• [Dataset]
------------------------------------------------

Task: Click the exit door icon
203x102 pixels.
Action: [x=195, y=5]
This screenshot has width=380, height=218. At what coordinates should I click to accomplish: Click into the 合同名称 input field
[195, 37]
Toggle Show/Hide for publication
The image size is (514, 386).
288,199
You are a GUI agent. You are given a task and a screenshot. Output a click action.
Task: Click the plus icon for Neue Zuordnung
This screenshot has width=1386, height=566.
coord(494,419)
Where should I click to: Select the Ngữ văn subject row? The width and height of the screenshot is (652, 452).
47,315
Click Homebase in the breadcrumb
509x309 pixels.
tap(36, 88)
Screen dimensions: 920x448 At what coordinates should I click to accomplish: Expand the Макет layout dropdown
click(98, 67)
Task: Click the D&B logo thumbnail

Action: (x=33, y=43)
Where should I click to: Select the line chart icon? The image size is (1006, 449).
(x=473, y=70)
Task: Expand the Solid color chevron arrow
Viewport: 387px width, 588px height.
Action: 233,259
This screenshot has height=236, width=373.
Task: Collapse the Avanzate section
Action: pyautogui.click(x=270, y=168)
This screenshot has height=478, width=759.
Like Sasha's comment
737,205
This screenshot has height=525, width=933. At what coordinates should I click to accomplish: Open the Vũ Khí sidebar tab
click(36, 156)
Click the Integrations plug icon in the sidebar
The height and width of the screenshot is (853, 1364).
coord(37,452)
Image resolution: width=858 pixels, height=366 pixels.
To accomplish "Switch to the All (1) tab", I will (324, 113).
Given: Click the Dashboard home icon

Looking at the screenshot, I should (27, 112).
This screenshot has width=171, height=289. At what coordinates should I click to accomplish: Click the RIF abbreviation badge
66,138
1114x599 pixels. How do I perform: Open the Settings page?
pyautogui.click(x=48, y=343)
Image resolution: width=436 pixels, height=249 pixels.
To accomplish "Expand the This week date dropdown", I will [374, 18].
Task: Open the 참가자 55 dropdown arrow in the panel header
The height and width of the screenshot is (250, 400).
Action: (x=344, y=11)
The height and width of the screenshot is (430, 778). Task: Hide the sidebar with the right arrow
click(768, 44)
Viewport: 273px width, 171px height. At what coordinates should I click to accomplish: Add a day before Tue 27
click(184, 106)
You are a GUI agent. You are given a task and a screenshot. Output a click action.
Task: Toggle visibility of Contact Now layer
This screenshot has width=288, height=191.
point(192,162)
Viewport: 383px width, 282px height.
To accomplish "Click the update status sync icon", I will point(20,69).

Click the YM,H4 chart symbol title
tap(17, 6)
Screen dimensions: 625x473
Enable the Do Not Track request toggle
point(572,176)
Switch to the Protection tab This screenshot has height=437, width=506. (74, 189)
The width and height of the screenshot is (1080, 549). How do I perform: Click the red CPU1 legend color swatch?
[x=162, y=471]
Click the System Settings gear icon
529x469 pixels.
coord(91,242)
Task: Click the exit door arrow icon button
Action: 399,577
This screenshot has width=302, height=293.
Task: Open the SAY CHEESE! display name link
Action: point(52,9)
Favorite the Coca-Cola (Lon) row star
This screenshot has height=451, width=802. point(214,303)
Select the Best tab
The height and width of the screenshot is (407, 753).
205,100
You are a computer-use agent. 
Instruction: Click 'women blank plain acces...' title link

------------------------------------------------

• [Task item] Here the output must be the lines above from the line with "Viewport: 383px width, 282px height." to the line with "Switch to the Protection", both included, duplicated word for word and nothing else.

• [Your solution]
Viewport: 383px width, 282px height.
To accomplish "Click the update status sync icon", I will point(20,69).

Click the YM,H4 chart symbol title
tap(17, 6)
Screen dimensions: 625x473
Enable the Do Not Track request toggle
point(572,176)
Switch to the Protection tab This screenshot has height=437, width=506. (74, 189)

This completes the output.